La madre di Nel gorgo del peccato è una figura esile e minuta che persegue una vita lineare con fatica e orgoglio, materna (al punto da riaccogliere in casa il figlio sbandato – a dieci anni dalla sua fuga – senza chiedere spiegazioni) e sacrificale nell’accettare, a malincuore, la presenza della donna di lui in casa sua. Poi, improvvisamente, l’istinto prevale, anzi, si allinea alla ragione, nel momento in cui è chiamata a difendere la sua creatura diventando un predatore feroce e spietato (mirabile il mutamento della maschera facciale della Cegani durante la sequenza) capace di uccidere, persino desiderosa di farlo. Nel momento della morte il suo stato fisico subisce un ulteriore cambiamento diventando anima e incarnando perfettamente il credo cattolico della vita dopo la morte e della presenza dei morti tra i vivi, dando vita ad una sorta di vero e proprio miracolo (il cambiamento finale di Germaine, la famiglia unita attorno alla tavola, il Male definitivamente espulso e quella chiosa: “E’ proprio bello, veramente bello… essere madre”).
Nel gorgo del peccato è un film d’atmosfera in cui tutto appare sospeso in una condizione ipnotica dell’esistenza. All’interno di questa situazione di stasi assumono grande rilevanza i singoli gesti, le espressioni del viso, i movimenti dei corpi e le inclinazioni vocali: elementi attraverso i quali il regista mostra il continuo mutare dei personaggi, delle loro emozioni e dei loro stati d’animo. Personaggi raccontati come predatori dai tratti animali – sottolineati nel viso e nel corpo – che seguono più l’istinto che la ragione. La borghesia raccontata da Cottafavi è animalesca, feroce, chiusa nella gabbia opprimente della casa e basa i suoi rapporti su comportamenti eccessivi fatti di passione (quasi) patologica e di risoluzione delle crisi o dei problemi attraverso l’uso primordiale della violenza. Persino l’avanguardistico commento musicale alla Bartok di Marcello Abbado (qui al suo primo e unico incontro con il cinema), fatto di un unico corpo musicale in cui prevalgono i rumori sensuali (del saxofono) e brutali (delle percussioni) tende a sottolineare la natura ferale di questo gruppo di famiglia in un interno.

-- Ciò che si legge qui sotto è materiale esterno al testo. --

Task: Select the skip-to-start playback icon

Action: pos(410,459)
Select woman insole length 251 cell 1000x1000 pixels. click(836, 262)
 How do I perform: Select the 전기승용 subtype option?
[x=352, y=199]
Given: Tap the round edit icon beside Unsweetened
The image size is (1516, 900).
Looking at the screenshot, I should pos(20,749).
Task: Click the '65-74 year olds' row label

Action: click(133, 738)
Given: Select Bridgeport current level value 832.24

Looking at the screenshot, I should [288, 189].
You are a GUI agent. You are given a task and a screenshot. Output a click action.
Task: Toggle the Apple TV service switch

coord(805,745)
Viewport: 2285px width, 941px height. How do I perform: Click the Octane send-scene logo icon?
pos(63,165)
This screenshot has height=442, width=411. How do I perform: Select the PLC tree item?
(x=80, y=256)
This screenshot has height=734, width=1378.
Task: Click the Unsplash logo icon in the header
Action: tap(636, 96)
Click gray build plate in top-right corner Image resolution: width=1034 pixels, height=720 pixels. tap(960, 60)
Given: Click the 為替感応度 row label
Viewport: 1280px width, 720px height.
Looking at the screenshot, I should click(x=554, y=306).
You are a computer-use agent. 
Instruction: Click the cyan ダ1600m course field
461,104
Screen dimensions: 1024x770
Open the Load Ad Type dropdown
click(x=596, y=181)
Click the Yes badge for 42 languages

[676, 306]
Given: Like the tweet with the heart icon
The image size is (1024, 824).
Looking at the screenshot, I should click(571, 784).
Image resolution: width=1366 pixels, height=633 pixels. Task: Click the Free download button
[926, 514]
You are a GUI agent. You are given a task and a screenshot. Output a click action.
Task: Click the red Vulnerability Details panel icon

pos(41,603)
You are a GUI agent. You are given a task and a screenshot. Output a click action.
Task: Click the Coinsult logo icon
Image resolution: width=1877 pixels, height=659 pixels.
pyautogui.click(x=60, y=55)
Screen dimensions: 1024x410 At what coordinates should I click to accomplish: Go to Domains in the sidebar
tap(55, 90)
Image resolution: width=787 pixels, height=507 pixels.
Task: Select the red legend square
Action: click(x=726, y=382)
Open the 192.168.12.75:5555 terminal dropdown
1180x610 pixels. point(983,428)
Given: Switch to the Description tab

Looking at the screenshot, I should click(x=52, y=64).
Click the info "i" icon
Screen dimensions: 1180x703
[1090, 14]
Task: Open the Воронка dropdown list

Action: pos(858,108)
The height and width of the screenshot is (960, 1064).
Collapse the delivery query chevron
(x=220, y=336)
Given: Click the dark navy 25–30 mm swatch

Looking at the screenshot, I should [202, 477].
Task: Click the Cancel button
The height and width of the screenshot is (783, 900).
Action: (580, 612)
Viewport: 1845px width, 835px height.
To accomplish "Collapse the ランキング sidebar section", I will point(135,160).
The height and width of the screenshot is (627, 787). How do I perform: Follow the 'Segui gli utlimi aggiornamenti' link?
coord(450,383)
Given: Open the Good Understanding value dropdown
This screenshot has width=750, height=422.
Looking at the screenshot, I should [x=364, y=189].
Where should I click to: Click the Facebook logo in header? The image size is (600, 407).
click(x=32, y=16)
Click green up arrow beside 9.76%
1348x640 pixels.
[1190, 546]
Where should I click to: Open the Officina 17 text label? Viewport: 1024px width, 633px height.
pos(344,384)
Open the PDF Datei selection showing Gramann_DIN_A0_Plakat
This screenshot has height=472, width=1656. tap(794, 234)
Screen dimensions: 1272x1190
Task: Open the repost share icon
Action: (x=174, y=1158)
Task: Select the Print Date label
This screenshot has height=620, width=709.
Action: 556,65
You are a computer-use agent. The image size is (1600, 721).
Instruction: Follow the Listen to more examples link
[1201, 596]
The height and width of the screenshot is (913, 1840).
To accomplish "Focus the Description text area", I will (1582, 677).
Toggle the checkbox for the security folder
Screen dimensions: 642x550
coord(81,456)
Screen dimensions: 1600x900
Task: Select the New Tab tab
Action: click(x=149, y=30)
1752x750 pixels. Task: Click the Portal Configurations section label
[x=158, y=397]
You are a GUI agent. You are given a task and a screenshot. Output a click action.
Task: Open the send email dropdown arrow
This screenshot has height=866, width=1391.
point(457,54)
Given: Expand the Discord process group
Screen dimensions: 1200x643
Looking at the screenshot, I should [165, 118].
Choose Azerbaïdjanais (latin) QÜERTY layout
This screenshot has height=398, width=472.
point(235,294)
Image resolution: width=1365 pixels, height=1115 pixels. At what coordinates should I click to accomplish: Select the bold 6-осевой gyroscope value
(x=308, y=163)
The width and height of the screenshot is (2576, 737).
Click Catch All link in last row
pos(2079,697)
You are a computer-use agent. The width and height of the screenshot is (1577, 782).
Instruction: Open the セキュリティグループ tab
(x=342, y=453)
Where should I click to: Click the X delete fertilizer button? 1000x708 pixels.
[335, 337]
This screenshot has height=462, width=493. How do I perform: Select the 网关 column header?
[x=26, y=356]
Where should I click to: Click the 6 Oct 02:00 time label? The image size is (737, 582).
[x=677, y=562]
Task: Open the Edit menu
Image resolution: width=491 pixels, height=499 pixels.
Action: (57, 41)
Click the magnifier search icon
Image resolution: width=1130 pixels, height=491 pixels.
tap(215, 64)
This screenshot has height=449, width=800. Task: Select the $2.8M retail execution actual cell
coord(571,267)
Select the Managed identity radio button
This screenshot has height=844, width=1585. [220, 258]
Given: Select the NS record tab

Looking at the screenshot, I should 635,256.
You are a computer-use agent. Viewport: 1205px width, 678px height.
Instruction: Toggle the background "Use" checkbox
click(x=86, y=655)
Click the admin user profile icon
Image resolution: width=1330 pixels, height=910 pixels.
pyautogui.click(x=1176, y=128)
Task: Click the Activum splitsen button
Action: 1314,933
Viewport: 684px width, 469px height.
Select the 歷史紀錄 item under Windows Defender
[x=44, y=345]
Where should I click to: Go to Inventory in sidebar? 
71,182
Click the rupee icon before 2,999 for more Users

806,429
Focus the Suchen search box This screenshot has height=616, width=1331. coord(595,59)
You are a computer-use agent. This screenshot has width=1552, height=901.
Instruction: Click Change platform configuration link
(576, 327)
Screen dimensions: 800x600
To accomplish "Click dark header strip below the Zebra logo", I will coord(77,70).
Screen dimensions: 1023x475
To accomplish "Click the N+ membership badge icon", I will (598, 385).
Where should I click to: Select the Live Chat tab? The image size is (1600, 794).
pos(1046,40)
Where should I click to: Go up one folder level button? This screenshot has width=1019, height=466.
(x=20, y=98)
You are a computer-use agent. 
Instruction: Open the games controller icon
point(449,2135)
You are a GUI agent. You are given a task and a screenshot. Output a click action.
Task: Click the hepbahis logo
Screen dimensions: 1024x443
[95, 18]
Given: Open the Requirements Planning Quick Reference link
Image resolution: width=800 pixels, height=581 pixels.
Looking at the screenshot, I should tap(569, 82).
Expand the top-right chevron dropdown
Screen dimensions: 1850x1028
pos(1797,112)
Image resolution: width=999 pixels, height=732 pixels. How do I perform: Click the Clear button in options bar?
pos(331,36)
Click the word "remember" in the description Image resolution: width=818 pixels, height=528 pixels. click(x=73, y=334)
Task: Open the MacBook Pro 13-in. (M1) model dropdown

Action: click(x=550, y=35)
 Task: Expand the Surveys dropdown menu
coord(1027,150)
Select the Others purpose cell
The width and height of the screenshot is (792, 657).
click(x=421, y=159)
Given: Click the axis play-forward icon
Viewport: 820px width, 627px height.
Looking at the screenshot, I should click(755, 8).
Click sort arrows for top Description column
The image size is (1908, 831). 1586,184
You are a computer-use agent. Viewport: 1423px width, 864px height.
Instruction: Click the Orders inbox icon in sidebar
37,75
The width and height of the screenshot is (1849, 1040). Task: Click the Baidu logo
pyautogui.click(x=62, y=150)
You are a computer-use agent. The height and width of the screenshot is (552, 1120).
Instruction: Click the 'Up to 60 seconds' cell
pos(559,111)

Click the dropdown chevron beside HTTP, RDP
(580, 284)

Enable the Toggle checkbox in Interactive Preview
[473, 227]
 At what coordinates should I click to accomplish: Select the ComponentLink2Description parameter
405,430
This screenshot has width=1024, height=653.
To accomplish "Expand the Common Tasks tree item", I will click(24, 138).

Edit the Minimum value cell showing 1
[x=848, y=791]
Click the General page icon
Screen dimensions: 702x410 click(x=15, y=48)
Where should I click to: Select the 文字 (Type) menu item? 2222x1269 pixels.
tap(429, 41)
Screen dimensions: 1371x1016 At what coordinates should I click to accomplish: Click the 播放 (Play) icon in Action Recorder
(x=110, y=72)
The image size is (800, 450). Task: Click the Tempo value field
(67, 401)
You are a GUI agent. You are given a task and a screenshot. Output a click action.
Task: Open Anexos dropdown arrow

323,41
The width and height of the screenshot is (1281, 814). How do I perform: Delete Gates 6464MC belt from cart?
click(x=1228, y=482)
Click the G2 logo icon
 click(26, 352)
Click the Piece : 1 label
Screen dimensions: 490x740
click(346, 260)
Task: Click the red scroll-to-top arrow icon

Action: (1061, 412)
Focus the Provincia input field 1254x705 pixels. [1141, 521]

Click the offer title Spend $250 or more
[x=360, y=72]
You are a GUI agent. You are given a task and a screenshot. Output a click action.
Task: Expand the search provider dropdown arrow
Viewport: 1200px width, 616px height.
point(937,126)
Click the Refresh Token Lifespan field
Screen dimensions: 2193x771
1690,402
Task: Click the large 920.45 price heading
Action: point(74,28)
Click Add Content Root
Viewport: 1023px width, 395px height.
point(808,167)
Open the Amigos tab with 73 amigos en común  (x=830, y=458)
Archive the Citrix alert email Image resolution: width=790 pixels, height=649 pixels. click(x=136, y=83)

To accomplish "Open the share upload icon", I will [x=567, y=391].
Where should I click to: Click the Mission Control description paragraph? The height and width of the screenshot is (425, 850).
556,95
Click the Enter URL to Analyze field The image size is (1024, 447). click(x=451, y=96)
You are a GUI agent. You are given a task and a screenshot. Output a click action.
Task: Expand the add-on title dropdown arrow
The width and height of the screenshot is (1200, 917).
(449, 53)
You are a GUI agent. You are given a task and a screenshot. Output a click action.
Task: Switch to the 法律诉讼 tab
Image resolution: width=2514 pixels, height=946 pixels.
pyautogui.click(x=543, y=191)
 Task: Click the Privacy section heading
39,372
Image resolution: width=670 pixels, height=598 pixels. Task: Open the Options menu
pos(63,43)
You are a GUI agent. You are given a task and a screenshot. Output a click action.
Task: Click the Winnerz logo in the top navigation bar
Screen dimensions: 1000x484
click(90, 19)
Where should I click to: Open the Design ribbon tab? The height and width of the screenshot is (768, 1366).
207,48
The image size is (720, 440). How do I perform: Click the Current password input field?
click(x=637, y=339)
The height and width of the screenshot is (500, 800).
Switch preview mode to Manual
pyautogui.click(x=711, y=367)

Cottafavi dice la parola definitiva sul mondo borghese costruendo attorno ad Alberto (preda) una vera e propria caccia all’uomo da parte della madre, di Germaine e di Filippo (ognuno, ovviamente, ha motivi diversi). La pericolosa partita si gioca sul crinale pericoloso della parafilia e dell’isteria. Quello tra Germaine e Alberto è un rapporto sadomasochista in cui sulle parole prevalgono gli schiaffi e a cui fa sempre seguito l’amore. Quello tra Alberto e Margherita è un rapporto vagamente incestuoso in cui la madre appare disposta a tutto pur di tenere il figlio accanto a se, mentre quello tra Filippo e Germaine è un rapporto unidirezionale in cui Filippo non vede corrisposto il suo amore, e non si da pace e, ossessionato dalla gelosia, arriva ad uccidere pur di ottenere ciò che vuole. Infine, quello tra Filippo e Alberto è un rapporto di interesse (reciproco): al primo interessa la donna del secondo, al secondo i soldi del primo.
La rappresentazione animale e predatoria del mondo borghese trova conferma nel richiami che nel film vengono fatti più volte a parole come branco, animale, verme, istinto, topi. Germaine ad Alberto: “Non bisognerebbe mai innamorarsi di un animale, quando questi è un uomo, perché prima o poi l’uomo salta fuori”; Margherita a Germaine: “Sbagli, perché ci sono io e una madre è capace di tutto, ricordatelo! Per te contano solo gli schiaffi e io te la ricoprirei tanto volentieri la faccia di schiaffi”; Germaine ad Alberto nella hall del Metropolitan: “Fai conto che siamo a casa… schiaffi e scandali tutto sommato mi piacciono”; la voice-off della madre nel finale mentre si reca da Filippo: “E’ spietata una madre quando deve difendere la sua creatura”. Personaggi dunque dominati dall’istinto in cui la ragione è offuscata dal bruciare della passione e che, inevitabilmente non possono che sbranarsi l’uno con l’altro – come ben dimostrano gli ultimi venti minuti di film – quelli che presentano una sequenza costruita con una meccanica perfetta e precisa in cui i gesti suppliscono alle parole e in cui l’istinto animale esplode in tutta la sua virulenza. È il segmento del film in cui Alberto torna a casa dopo aver scoperto l’inganno di Filippo. Tutto si svolge nell’androne del palazzo: Alberto entra dalla porta, tempesta di pugni Filippo, lo insegue su per le scale e continua a picchiarlo anche quando questi rotola giù, poi si allontana, passa vicino a Germaine la ignora ed esce. Tutta la sequenza è scandita solo dalle percussioni di Abbado che conferiscono alla messa in scena un tono tribale e primitivo e le uniche parole proferite sono quelle di Alberto a Germaine: “Sei falsa e sporca fino alle ossa”.
È riduttivo classificare Nel gorgo del peccato come un melodramma perché si tratta di un film moderno decisamente ardito e in anticipo sui tempi ma profetico nel fotografare sia il mondo borghese all’inizio della sua crisi irreversibile, sia la figura dell’italiano-medio (qui incarnato da Filippo) alle soglie del boom economico. Un uomo che agisce sempre sul limite tra lecito e illecito, che trova il modo per fare soldi onestamente (come dice lui) ma che dietro alla facciata del garage nasconde già un traffico di cocaina. Filippo è dunque il prototipo dell’imprenditore-speculatore che da lì a pochi anni troverà nell’impennata dei consumi il terreno fertile per prosperare (non a caso nel film commercia in automobili uno dei futuri simboli del boom). Cottafavi condanna apertamente e senza giustificazioni di sorta il comportamento immorale di Filippo: al punto che appare, come ulteriormente significativo, il fatto che egli venga ucciso e che ciò avvenga per mano di una madre tradizionale italiana.